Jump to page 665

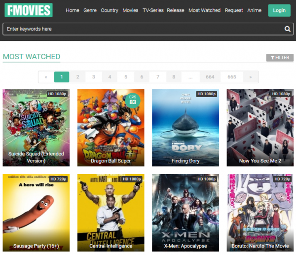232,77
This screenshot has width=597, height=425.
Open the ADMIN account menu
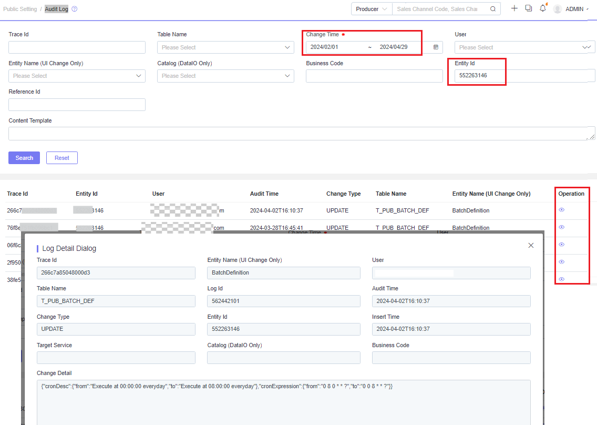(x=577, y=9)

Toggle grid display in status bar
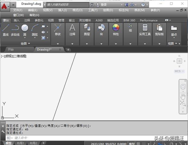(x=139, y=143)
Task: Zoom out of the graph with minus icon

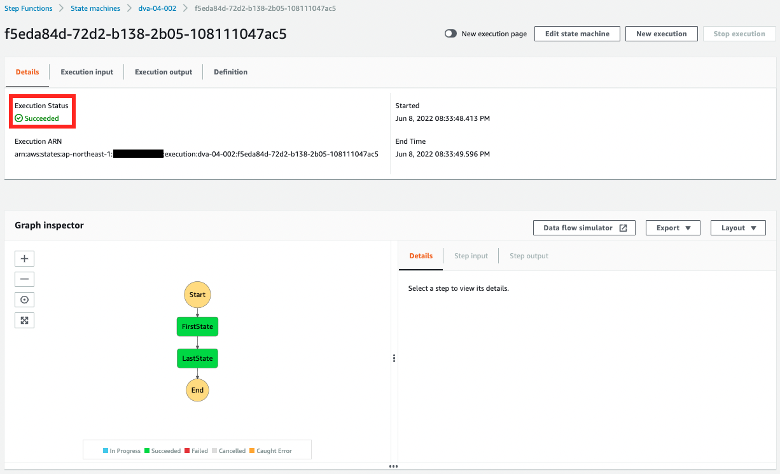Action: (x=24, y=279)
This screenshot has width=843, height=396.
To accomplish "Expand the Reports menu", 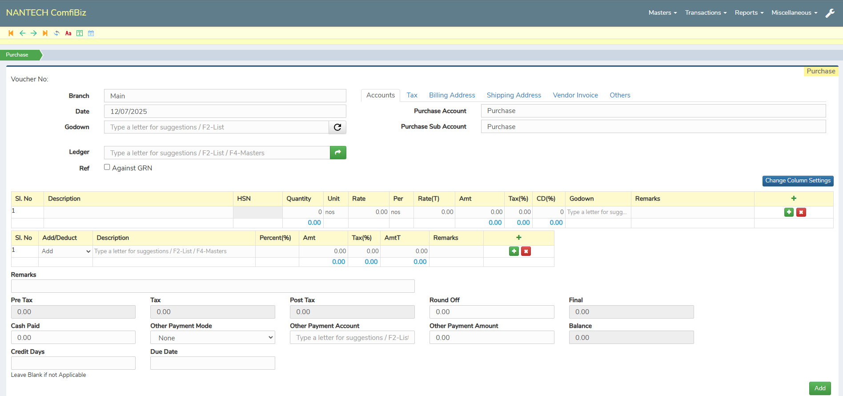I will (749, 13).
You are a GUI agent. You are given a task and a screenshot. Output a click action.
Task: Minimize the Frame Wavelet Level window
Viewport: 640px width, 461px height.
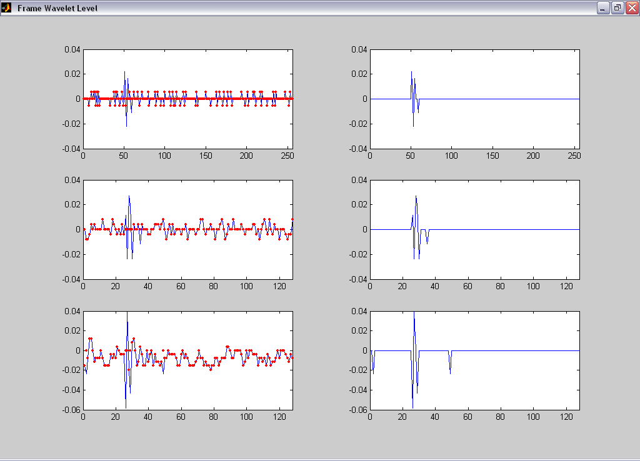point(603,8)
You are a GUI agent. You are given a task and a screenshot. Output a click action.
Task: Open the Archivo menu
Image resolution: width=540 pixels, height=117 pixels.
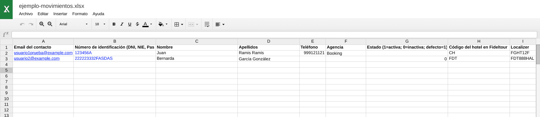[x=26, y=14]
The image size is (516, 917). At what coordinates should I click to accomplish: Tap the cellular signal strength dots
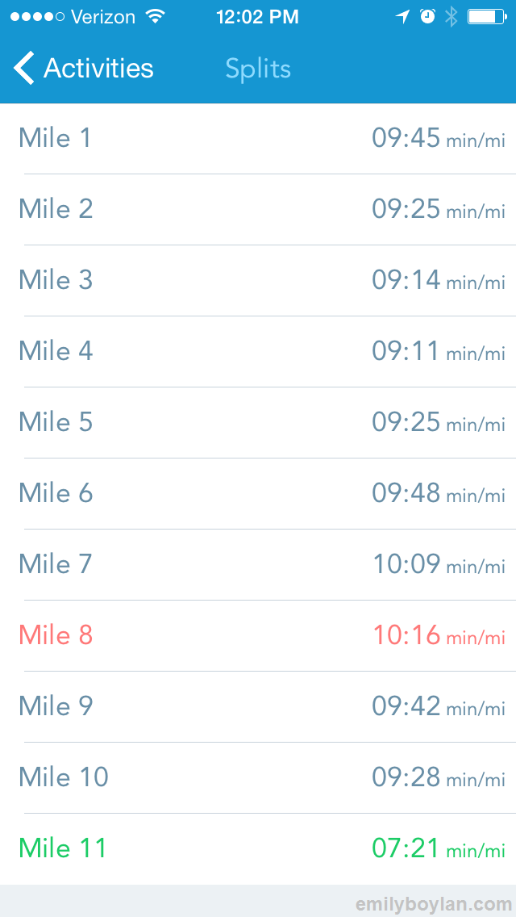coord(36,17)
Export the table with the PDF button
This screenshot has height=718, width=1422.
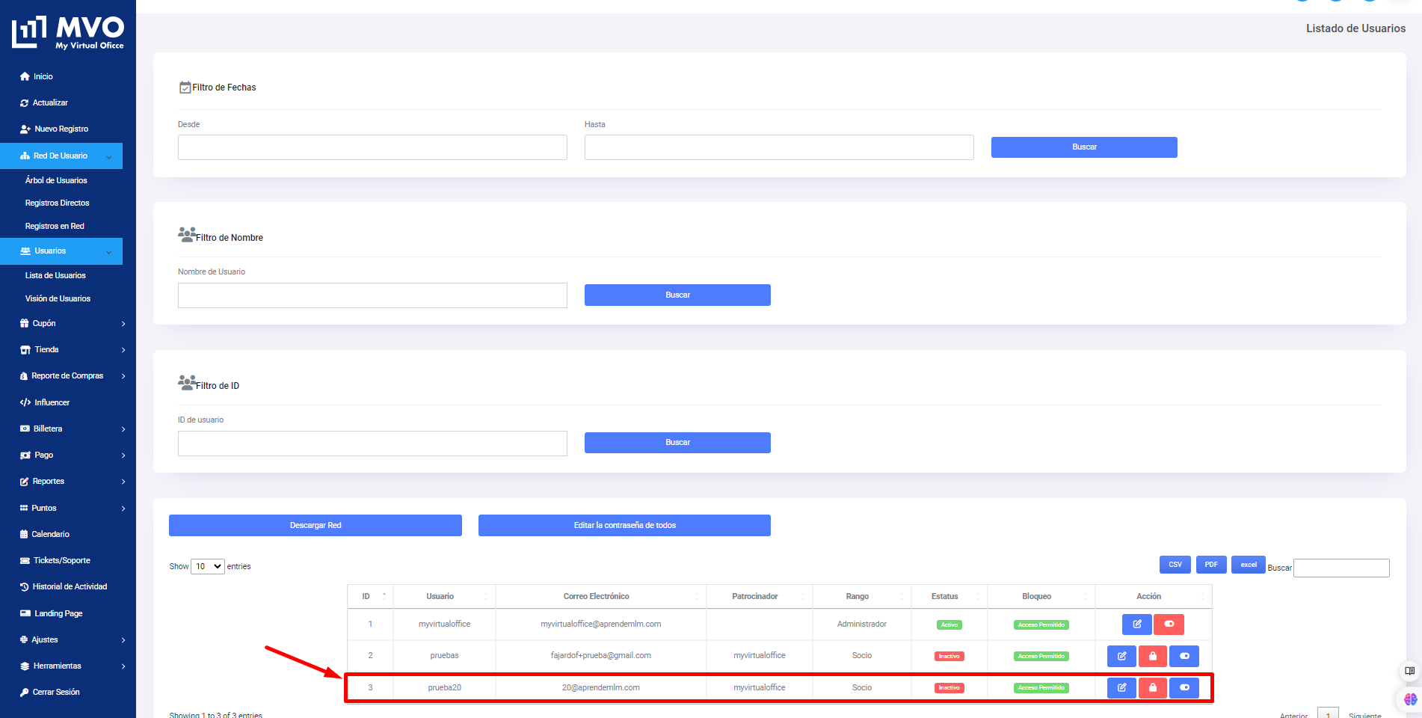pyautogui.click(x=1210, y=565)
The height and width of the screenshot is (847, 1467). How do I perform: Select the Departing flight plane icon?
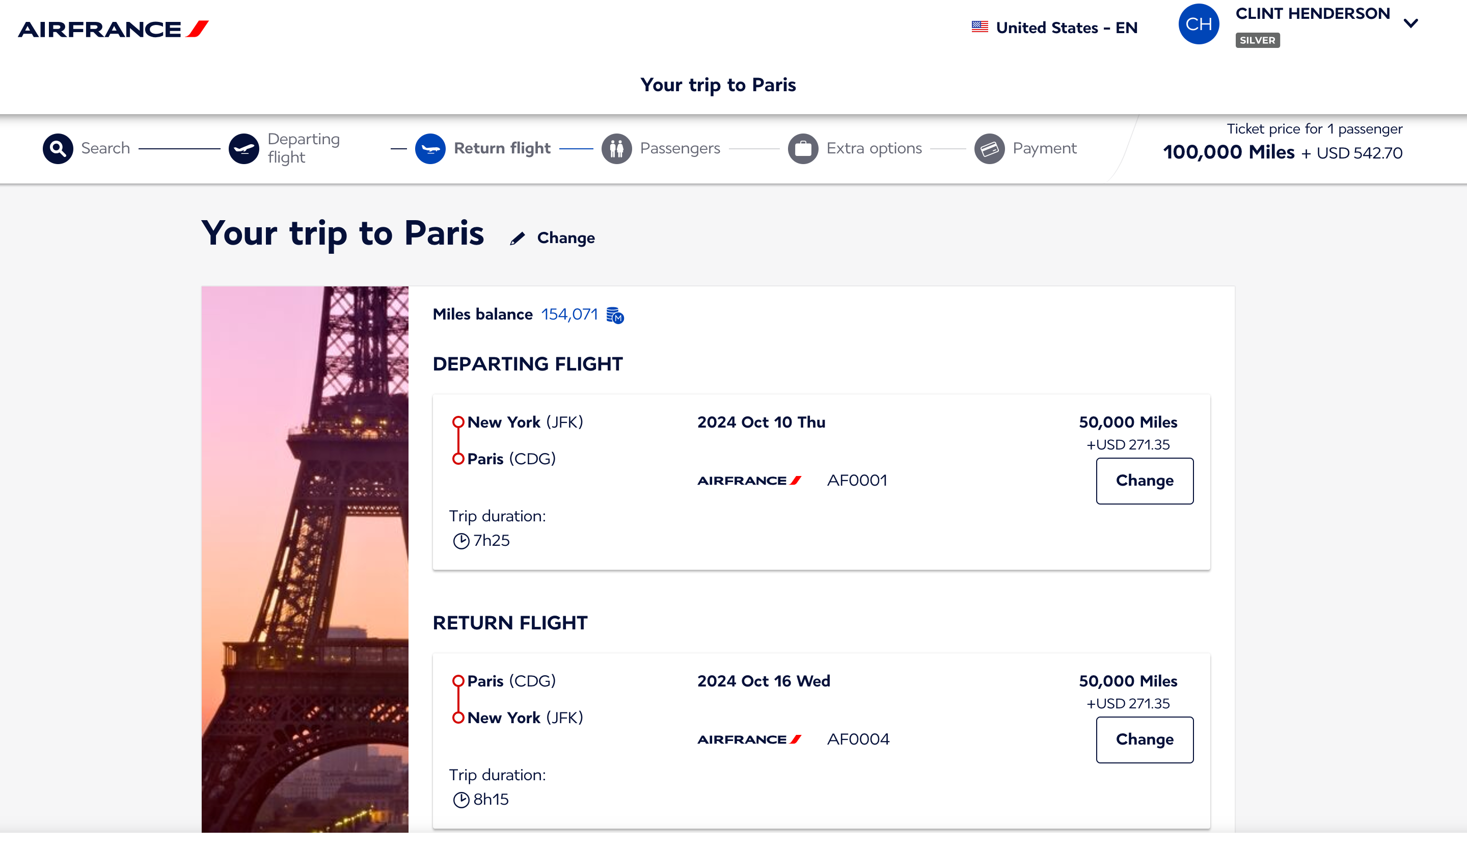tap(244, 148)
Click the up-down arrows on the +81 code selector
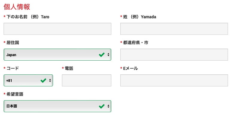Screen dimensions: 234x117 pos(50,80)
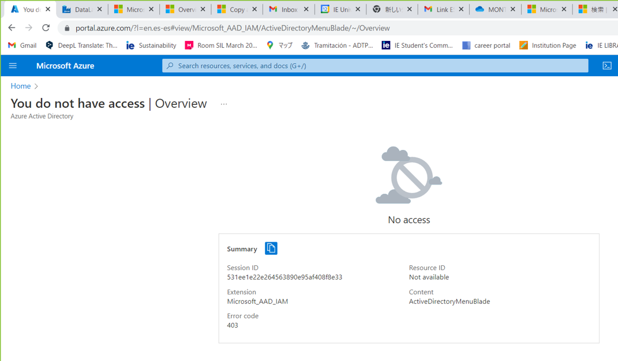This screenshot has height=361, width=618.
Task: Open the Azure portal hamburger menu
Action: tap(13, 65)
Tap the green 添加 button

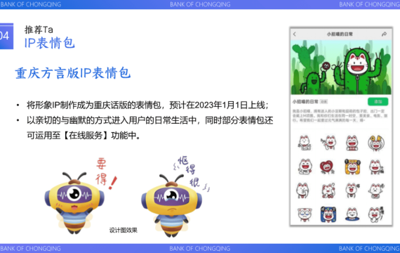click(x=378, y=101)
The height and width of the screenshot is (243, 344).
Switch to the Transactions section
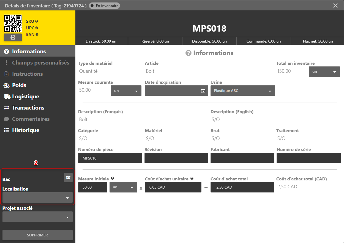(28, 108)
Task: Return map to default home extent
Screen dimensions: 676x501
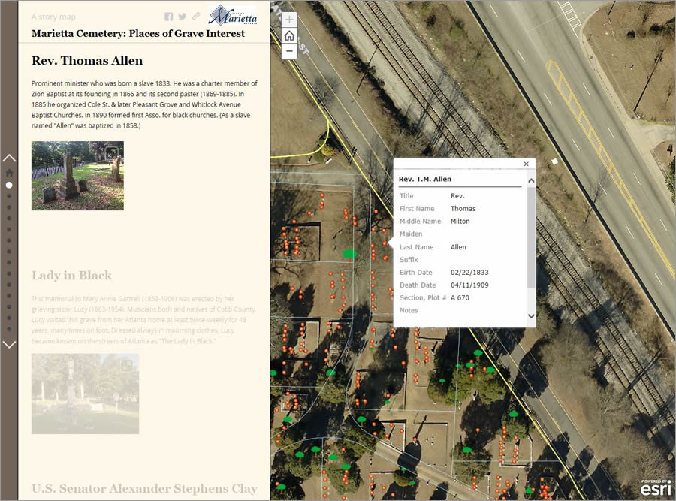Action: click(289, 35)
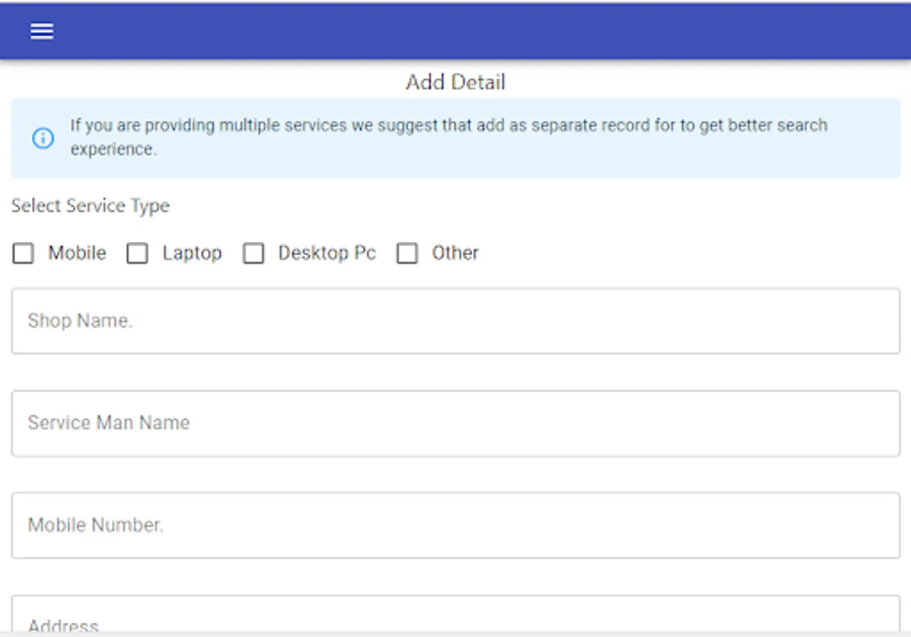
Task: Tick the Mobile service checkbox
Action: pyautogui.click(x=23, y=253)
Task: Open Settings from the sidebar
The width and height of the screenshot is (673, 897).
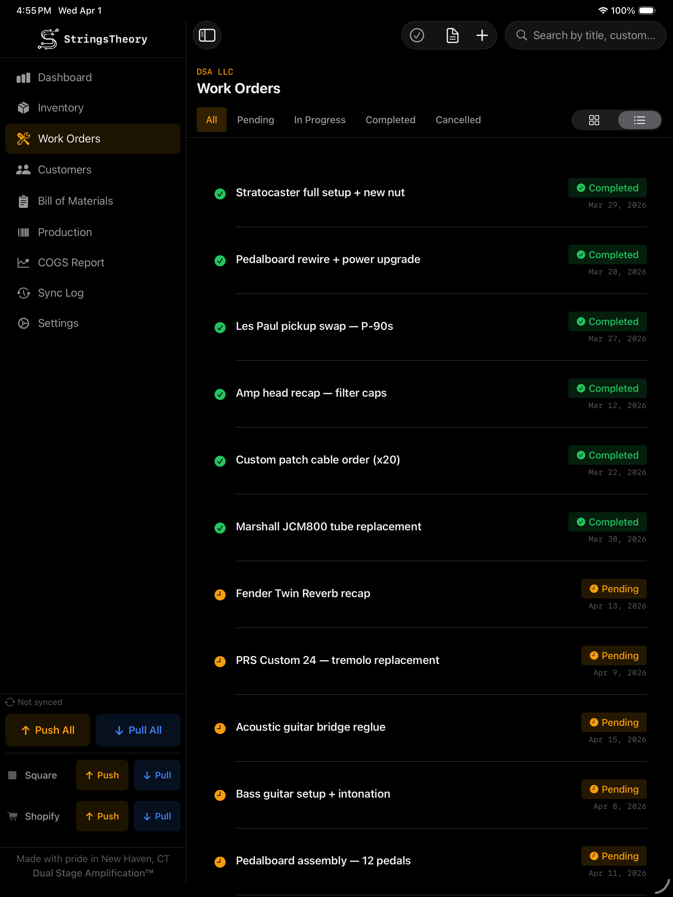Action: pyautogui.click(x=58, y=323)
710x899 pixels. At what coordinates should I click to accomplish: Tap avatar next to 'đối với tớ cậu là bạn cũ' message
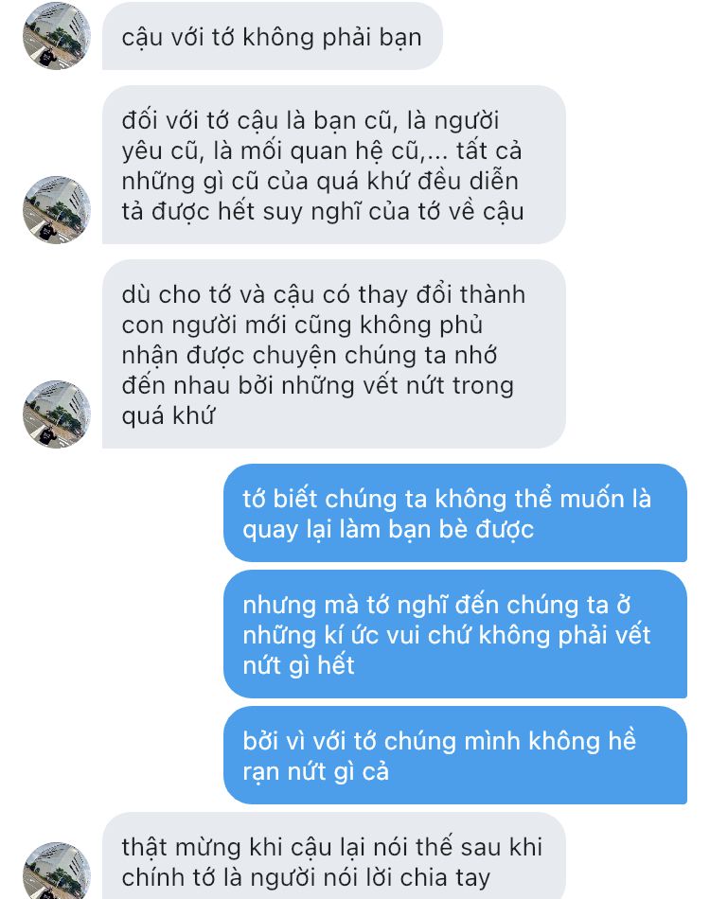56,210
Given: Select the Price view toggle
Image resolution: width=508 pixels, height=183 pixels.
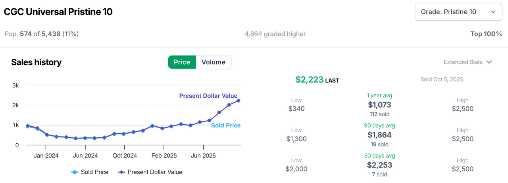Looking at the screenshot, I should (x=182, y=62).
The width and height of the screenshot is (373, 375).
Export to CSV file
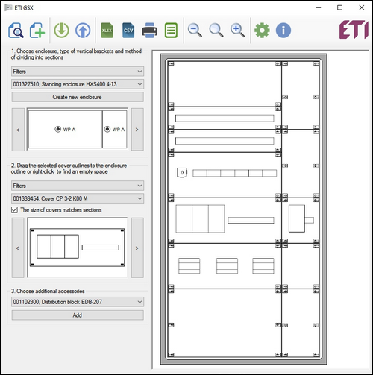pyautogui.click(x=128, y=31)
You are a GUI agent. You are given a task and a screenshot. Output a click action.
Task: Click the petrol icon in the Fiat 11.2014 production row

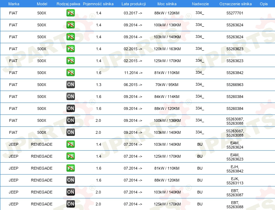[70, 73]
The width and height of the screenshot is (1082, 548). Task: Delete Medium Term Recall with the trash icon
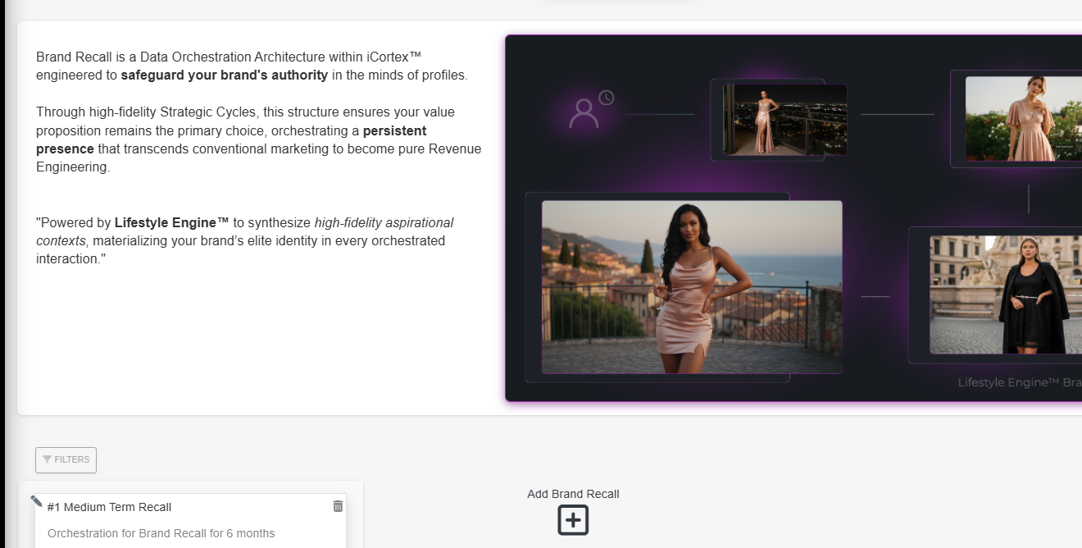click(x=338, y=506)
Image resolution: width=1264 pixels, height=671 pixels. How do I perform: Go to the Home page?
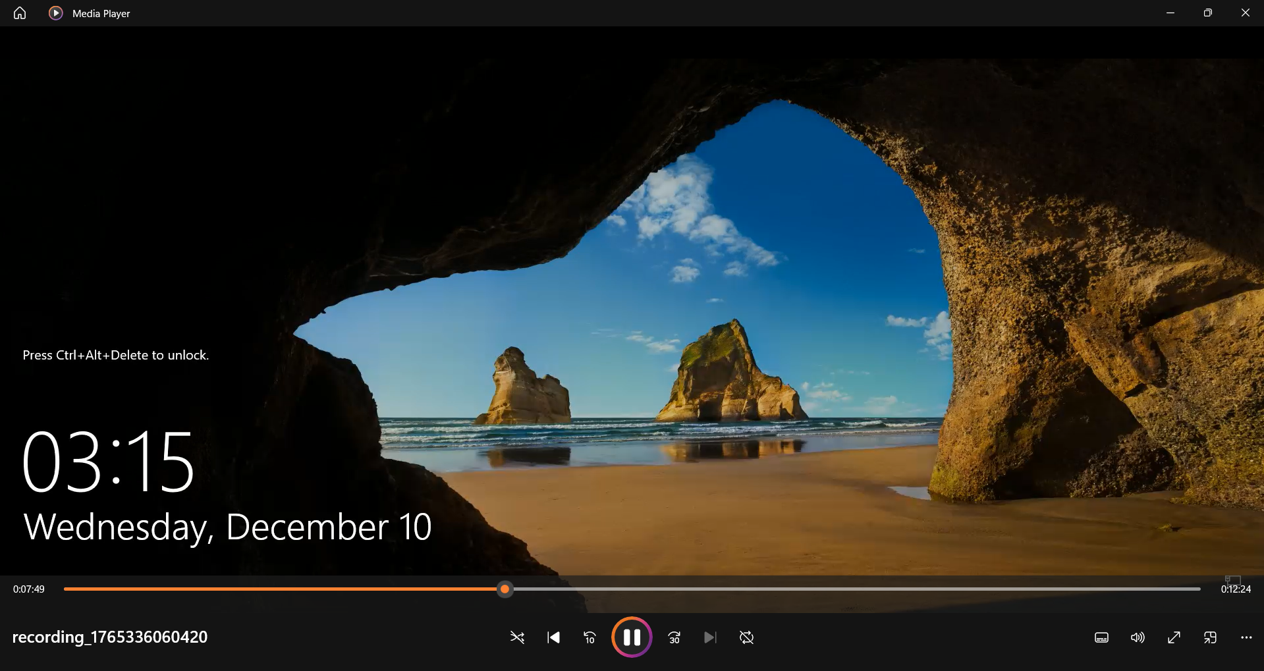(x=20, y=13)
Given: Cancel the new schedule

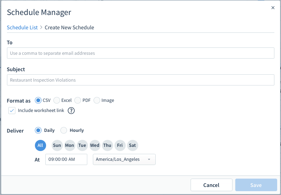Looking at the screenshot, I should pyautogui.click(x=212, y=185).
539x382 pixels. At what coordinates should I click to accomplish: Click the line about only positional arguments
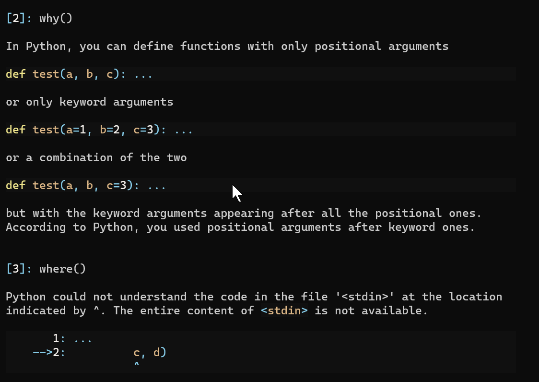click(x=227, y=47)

^^^^^^^^

Give back the exact lines above, running from the one that has "Switch to the Transactions section" through the one that has "Given: Select the Price view toggle", with nothing added and no pictures.

Exercise output
Switch to the Transactions section
(28, 108)
Task: Return map to default home extent
Screen dimensions: 676x501
Action: click(289, 35)
Task: Tick the Mobile service checkbox
Action: pyautogui.click(x=23, y=253)
Task: Open Settings from the sidebar
The width and height of the screenshot is (673, 897).
Action: pyautogui.click(x=58, y=323)
710x899 pixels. At what coordinates should I click to accomplish: Tap avatar next to 'đối với tớ cậu là bạn cũ' message
56,210
Given: Select the Price view toggle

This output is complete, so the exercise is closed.